● How to complete this task:
The records below must be reproduced in full and without error.
*****
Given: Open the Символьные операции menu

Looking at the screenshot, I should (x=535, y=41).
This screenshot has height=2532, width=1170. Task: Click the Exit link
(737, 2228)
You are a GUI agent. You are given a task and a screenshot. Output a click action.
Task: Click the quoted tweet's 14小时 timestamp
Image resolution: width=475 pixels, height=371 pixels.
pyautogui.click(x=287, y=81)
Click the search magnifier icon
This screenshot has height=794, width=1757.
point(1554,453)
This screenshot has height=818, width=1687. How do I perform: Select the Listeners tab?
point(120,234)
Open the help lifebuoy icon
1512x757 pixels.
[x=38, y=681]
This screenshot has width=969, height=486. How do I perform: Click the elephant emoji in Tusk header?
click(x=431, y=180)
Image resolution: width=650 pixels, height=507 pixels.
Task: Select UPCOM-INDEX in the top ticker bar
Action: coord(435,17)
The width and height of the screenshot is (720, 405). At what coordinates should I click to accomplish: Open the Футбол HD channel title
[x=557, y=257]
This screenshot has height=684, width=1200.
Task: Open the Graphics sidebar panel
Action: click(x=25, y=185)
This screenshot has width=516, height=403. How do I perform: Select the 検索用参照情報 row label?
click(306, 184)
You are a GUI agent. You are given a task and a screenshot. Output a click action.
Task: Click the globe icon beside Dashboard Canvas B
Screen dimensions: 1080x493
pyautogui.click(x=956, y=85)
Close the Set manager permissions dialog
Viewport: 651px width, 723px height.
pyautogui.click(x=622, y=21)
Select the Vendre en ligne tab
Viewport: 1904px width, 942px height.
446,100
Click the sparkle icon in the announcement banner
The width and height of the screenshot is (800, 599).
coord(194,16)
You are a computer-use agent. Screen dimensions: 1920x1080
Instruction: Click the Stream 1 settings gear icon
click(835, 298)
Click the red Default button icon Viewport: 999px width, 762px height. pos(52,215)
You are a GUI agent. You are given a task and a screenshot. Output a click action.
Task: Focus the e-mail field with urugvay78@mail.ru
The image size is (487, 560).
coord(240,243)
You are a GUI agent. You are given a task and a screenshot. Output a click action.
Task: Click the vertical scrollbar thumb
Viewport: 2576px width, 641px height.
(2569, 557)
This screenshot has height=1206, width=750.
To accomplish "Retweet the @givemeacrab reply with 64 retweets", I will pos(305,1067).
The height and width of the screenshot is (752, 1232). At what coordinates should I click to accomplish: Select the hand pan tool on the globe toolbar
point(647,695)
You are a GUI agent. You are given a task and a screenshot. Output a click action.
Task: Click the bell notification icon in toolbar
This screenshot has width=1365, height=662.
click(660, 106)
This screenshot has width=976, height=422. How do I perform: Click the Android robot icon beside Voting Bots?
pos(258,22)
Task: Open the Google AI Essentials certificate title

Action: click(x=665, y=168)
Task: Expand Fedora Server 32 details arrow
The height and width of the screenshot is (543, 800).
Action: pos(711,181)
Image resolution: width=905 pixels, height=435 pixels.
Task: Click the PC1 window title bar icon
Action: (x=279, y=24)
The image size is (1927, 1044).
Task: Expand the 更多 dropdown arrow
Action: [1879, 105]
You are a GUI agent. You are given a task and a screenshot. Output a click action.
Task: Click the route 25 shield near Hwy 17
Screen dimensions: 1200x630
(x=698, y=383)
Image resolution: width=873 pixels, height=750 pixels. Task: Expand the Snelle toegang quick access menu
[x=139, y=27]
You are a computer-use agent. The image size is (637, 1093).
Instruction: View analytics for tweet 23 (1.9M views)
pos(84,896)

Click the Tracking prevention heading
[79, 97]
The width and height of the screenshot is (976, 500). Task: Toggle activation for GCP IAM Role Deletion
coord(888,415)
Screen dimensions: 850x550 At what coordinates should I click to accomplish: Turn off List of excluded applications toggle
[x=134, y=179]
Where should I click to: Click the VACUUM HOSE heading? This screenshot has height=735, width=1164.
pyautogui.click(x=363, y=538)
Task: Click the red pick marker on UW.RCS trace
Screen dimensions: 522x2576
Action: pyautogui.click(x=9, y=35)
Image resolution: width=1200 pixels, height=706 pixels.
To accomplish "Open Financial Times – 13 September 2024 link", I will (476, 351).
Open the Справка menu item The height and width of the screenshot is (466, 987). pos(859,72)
*****
● Answer space:
Given: Open the Символьные операции menu

Looking at the screenshot, I should (x=535, y=41).
This screenshot has height=2532, width=1170. Task: Click the Exit link
(737, 2228)
You are a GUI agent. You are given a task and a screenshot. Output a click action.
Task: Click the quoted tweet's 14小时 timestamp
Image resolution: width=475 pixels, height=371 pixels.
pyautogui.click(x=287, y=81)
Click the search magnifier icon
This screenshot has height=794, width=1757.
point(1554,453)
This screenshot has height=818, width=1687. How do I perform: Select the Listeners tab?
point(120,234)
Open the help lifebuoy icon
1512x757 pixels.
[x=38, y=681]
This screenshot has width=969, height=486. How do I perform: Click the elephant emoji in Tusk header?
click(x=431, y=180)
Image resolution: width=650 pixels, height=507 pixels.
Task: Select UPCOM-INDEX in the top ticker bar
Action: coord(435,17)
The width and height of the screenshot is (720, 405). At what coordinates should I click to accomplish: Open the Футбол HD channel title
[x=557, y=257]
This screenshot has height=684, width=1200.
Task: Open the Graphics sidebar panel
Action: click(x=25, y=185)
This screenshot has width=516, height=403. How do I perform: Select the 検索用参照情報 row label?
click(306, 184)
You are a GUI agent. You are given a task and a screenshot. Output a click action.
Task: Click the globe icon beside Dashboard Canvas B
Screen dimensions: 1080x493
pyautogui.click(x=956, y=85)
Close the Set manager permissions dialog
Viewport: 651px width, 723px height.
pyautogui.click(x=622, y=21)
Select the Vendre en ligne tab
Viewport: 1904px width, 942px height.
446,100
Click the sparkle icon in the announcement banner
The width and height of the screenshot is (800, 599).
coord(194,16)
You are a computer-use agent. Screen dimensions: 1920x1080
Instruction: Click the Stream 1 settings gear icon
click(835, 298)
Click the red Default button icon Viewport: 999px width, 762px height. pos(52,215)
You are a GUI agent. You are given a task and a screenshot. Output a click action.
Task: Focus the e-mail field with urugvay78@mail.ru
The image size is (487, 560).
coord(240,243)
You are a GUI agent. You are given a task and a screenshot. Output a click action.
Task: Click the vertical scrollbar thumb
Viewport: 2576px width, 641px height.
(2569, 557)
This screenshot has height=1206, width=750.
To accomplish "Retweet the @givemeacrab reply with 64 retweets", I will pos(305,1067).
The height and width of the screenshot is (752, 1232). At what coordinates should I click to accomplish: Select the hand pan tool on the globe toolbar
point(647,695)
You are a GUI agent. You are given a task and a screenshot. Output a click action.
Task: Click the bell notification icon in toolbar
This screenshot has width=1365, height=662.
click(660, 106)
This screenshot has width=976, height=422. How do I perform: Click the Android robot icon beside Voting Bots?
pos(258,22)
Task: Open the Google AI Essentials certificate title

Action: click(x=665, y=168)
Task: Expand Fedora Server 32 details arrow
The height and width of the screenshot is (543, 800).
Action: pos(711,181)
Image resolution: width=905 pixels, height=435 pixels.
Task: Click the PC1 window title bar icon
Action: (x=279, y=24)
The image size is (1927, 1044).
Task: Expand the 更多 dropdown arrow
Action: [1879, 105]
You are a GUI agent. You are given a task and a screenshot. Output a click action.
Task: Click the route 25 shield near Hwy 17
Screen dimensions: 1200x630
(x=698, y=383)
Image resolution: width=873 pixels, height=750 pixels. Task: Expand the Snelle toegang quick access menu
[x=139, y=27]
You are a computer-use agent. The image size is (637, 1093).
Instruction: View analytics for tweet 23 (1.9M views)
pos(84,896)

Click the Tracking prevention heading
[79, 97]
The width and height of the screenshot is (976, 500). Task: Toggle activation for GCP IAM Role Deletion
coord(888,415)
Screen dimensions: 850x550 At what coordinates should I click to accomplish: Turn off List of excluded applications toggle
[x=134, y=179]
Where should I click to: Click the VACUUM HOSE heading? This screenshot has height=735, width=1164.
pyautogui.click(x=363, y=538)
Task: Click the red pick marker on UW.RCS trace
Screen dimensions: 522x2576
Action: pyautogui.click(x=9, y=35)
Image resolution: width=1200 pixels, height=706 pixels.
To accomplish "Open Financial Times – 13 September 2024 link", I will (476, 351).
Open the Справка menu item The height and width of the screenshot is (466, 987). pos(859,72)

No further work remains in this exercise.